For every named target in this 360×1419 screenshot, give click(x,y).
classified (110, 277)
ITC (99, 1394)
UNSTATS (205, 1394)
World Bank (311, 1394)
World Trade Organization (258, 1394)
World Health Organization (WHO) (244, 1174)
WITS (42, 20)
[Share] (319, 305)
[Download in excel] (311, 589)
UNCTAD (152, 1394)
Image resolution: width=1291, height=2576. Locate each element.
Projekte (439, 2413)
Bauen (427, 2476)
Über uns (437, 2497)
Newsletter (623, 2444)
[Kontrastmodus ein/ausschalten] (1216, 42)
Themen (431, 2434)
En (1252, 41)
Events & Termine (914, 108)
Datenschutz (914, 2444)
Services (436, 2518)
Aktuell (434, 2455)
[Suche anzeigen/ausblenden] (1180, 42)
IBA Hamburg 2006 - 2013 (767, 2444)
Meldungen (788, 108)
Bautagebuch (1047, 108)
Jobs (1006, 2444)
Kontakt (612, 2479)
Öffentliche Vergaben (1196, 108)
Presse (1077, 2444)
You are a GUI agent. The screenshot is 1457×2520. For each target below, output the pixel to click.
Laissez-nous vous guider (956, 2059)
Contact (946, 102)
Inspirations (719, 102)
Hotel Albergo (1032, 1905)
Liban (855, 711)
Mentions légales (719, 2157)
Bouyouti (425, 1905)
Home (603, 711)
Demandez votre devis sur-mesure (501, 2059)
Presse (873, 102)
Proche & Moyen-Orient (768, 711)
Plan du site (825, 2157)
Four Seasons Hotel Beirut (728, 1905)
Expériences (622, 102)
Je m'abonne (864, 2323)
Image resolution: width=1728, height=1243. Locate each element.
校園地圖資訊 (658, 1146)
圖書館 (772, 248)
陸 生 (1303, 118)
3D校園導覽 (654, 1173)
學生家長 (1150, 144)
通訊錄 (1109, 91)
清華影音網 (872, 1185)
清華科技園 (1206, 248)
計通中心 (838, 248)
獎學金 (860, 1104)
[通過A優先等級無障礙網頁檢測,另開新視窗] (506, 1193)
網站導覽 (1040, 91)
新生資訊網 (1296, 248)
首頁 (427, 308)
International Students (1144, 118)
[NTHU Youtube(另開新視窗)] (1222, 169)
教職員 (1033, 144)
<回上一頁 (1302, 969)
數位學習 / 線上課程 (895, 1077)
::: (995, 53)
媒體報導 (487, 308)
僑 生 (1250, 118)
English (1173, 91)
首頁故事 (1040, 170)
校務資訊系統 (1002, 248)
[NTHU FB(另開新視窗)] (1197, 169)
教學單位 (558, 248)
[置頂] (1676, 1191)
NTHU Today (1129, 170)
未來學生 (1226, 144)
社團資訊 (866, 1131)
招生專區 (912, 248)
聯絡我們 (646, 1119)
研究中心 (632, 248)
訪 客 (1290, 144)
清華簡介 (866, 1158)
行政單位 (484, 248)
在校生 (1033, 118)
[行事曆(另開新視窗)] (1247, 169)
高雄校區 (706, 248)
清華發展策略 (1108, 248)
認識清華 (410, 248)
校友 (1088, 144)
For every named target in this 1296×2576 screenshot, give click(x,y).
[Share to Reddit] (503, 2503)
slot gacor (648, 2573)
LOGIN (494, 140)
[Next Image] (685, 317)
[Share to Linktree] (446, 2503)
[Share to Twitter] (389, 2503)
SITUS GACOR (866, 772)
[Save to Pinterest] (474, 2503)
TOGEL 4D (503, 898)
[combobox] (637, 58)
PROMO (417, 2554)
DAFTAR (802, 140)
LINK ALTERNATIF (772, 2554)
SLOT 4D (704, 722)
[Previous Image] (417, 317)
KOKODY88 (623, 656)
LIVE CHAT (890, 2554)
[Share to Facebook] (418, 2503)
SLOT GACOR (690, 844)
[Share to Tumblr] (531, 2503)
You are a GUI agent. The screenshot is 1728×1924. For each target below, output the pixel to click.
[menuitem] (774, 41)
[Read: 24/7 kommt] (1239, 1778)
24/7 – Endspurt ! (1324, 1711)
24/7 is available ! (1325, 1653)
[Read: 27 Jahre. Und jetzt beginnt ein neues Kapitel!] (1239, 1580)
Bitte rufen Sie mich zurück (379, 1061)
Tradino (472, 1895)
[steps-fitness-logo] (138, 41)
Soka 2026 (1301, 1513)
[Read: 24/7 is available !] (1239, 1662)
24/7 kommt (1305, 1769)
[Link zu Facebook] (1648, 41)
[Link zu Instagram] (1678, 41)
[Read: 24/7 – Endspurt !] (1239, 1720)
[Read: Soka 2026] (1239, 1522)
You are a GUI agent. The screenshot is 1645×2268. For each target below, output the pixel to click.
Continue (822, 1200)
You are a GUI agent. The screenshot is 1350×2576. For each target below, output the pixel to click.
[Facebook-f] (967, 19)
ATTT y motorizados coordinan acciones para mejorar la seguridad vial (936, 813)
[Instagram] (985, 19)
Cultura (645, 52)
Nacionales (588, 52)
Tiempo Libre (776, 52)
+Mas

**Problem requirements**. Type out the material above once more, exactly.

**Finished task**.
For every named target in this 360×1419 screenshot, give click(x,y).
classified (110, 277)
ITC (99, 1394)
UNSTATS (205, 1394)
World Bank (311, 1394)
World Trade Organization (258, 1394)
World Health Organization (WHO) (244, 1174)
WITS (42, 20)
[Share] (319, 305)
[Download in excel] (311, 589)
UNCTAD (152, 1394)
Image resolution: width=1291, height=2576. Locate each element.
Projekte (439, 2413)
Bauen (427, 2476)
Über uns (437, 2497)
Newsletter (623, 2444)
[Kontrastmodus ein/ausschalten] (1216, 42)
Themen (431, 2434)
En (1252, 41)
Events & Termine (914, 108)
Datenschutz (914, 2444)
Services (436, 2518)
Aktuell (434, 2455)
[Suche anzeigen/ausblenden] (1180, 42)
IBA Hamburg 2006 - 2013 (767, 2444)
Meldungen (788, 108)
Bautagebuch (1047, 108)
Jobs (1006, 2444)
Kontakt (612, 2479)
Öffentliche Vergaben (1196, 108)
Presse (1077, 2444)
You are a GUI agent. The screenshot is 1457×2520. For each target below, output the pixel to click.
Laissez-nous vous guider (956, 2059)
Contact (946, 102)
Inspirations (719, 102)
Hotel Albergo (1032, 1905)
Liban (855, 711)
Mentions légales (719, 2157)
Bouyouti (425, 1905)
Home (603, 711)
Demandez votre devis sur-mesure (501, 2059)
Presse (873, 102)
Proche & Moyen-Orient (768, 711)
Plan du site (825, 2157)
Four Seasons Hotel Beirut (728, 1905)
Expériences (622, 102)
Je m'abonne (864, 2323)
Image resolution: width=1728, height=1243. Locate each element.
校園地圖資訊 (658, 1146)
圖書館 (772, 248)
陸 生 (1303, 118)
3D校園導覽 (654, 1173)
學生家長 (1150, 144)
通訊錄 (1109, 91)
清華影音網 (872, 1185)
清華科技園 (1206, 248)
計通中心 (838, 248)
獎學金 (860, 1104)
[通過A優先等級無障礙網頁檢測,另開新視窗] (506, 1193)
網站導覽 (1040, 91)
新生資訊網 (1296, 248)
首頁 (427, 308)
International Students (1144, 118)
[NTHU Youtube(另開新視窗)] (1222, 169)
教職員 (1033, 144)
<回上一頁 (1302, 969)
數位學習 / 線上課程 (895, 1077)
::: (995, 53)
媒體報導 (487, 308)
僑 生 (1250, 118)
English (1173, 91)
首頁故事 (1040, 170)
校務資訊系統 (1002, 248)
[NTHU FB(另開新視窗)] (1197, 169)
教學單位 (558, 248)
[置頂] (1676, 1191)
NTHU Today (1129, 170)
未來學生 (1226, 144)
社團資訊 (866, 1131)
招生專區 (912, 248)
聯絡我們 (646, 1119)
研究中心 (632, 248)
訪 客 (1290, 144)
清華簡介 (866, 1158)
行政單位 (484, 248)
在校生 (1033, 118)
[行事曆(另開新視窗)] (1247, 169)
高雄校區 (706, 248)
清華發展策略 (1108, 248)
認識清華 (410, 248)
校友 (1088, 144)
For every named target in this 1296×2576 screenshot, give click(x,y).
[Share to Reddit] (503, 2503)
slot gacor (648, 2573)
LOGIN (494, 140)
[Next Image] (685, 317)
[Share to Linktree] (446, 2503)
[Share to Twitter] (389, 2503)
SITUS GACOR (866, 772)
[Save to Pinterest] (474, 2503)
TOGEL 4D (503, 898)
[combobox] (637, 58)
PROMO (417, 2554)
DAFTAR (802, 140)
LINK ALTERNATIF (772, 2554)
SLOT 4D (704, 722)
[Previous Image] (417, 317)
KOKODY88 (623, 656)
LIVE CHAT (890, 2554)
[Share to Facebook] (418, 2503)
SLOT GACOR (690, 844)
[Share to Tumblr] (531, 2503)
You are a GUI agent. The screenshot is 1728×1924. For each target below, output the pixel to click.
[menuitem] (774, 41)
[Read: 24/7 kommt] (1239, 1778)
24/7 – Endspurt ! (1324, 1711)
24/7 is available ! (1325, 1653)
[Read: 27 Jahre. Und jetzt beginnt ein neues Kapitel!] (1239, 1580)
Bitte rufen Sie mich zurück (379, 1061)
Tradino (472, 1895)
[steps-fitness-logo] (138, 41)
Soka 2026 (1301, 1513)
[Read: 24/7 is available !] (1239, 1662)
24/7 kommt (1305, 1769)
[Link zu Facebook] (1648, 41)
[Link zu Instagram] (1678, 41)
[Read: 24/7 – Endspurt !] (1239, 1720)
[Read: Soka 2026] (1239, 1522)
You are a GUI agent. The screenshot is 1645×2268. For each target below, output the pixel to click.
Continue (822, 1200)
You are a GUI agent. The screenshot is 1350×2576. For each target below, output the pixel to click.
[Facebook-f] (967, 19)
ATTT y motorizados coordinan acciones para mejorar la seguridad vial (936, 813)
[Instagram] (985, 19)
Cultura (645, 52)
Nacionales (588, 52)
Tiempo Libre (776, 52)
+Mas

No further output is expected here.